遺産分割における相続分譲受人のメリット

相続分譲渡とは、相続人が受け取る相続分をそのまま、他人に譲り渡すということで、有償・無償どちらでも可能なのです。
ここにおける相続分というのは、個々の遺産の共有持分・共有権のことを示しているわけではありません。
相続分とは遺産全体に占めるその相続人の取り分の割合のことで、つまり遺産に関する相続人としての地位を指しているのです。

その為、相続分全体を譲渡した場合には相続人としての地位も失うことになって、その後の遺産分割などに参加する地位を失うとされています。
このように相続分を渡すと相続人としての地位も失うので、相続放棄と似た意味と考えられますが、相続分譲渡には相続放棄と違って、遺産分割で様々な活用ができる場面もあります。

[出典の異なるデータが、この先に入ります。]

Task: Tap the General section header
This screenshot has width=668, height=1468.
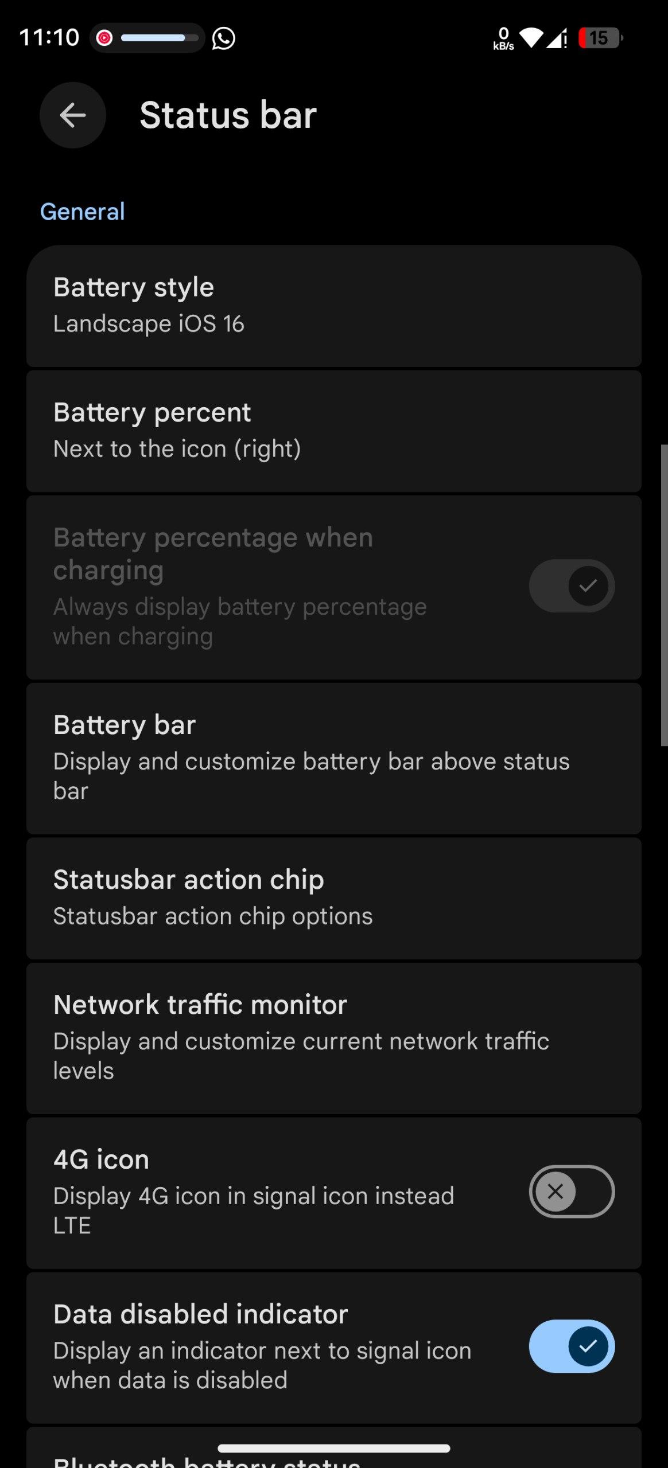Action: (x=83, y=212)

相続放棄の場合は放棄した相続人が、初めから相続人ではなかったと考えられるので、放棄した人が最初からいなかったという前提により計算をし直されます。
しかし、これに対して相続分譲渡の場合は、最初から相続人でなかったということにはならないで、相続分を譲渡することにより特定の相続分譲受人に相続分を譲り渡すことができるのです。
その結果、相続分譲受人となる方の遺産に占める相続分の割合を増やすことが可能になるのです。

これ以外にも遺産分割において、相続人の人数を減らすことが可能となる点も挙げられます。
何代にもわたって相続手続がされていないと、相続人が非常にたくさんになってしまいます。
そうなると遺産分割協議を成立させようと考えた場合に、相続人全員が合意しなければ成立しないことから非常に苦労することになるのです。
相続分譲渡を受けて相続人の人数を少なくすると、遺産分割協議がやりやすくなって、こうした事態を解消することができるのです。

また相続放棄の場合は、一方的に放棄の手続きをするだけですが、相続分譲渡なら一定の金額をもらうことと引き換えに相続分を譲るという交渉も可能になるのです。
つまり、相続放棄と違って有償での譲渡が可能になるという点もあるのです。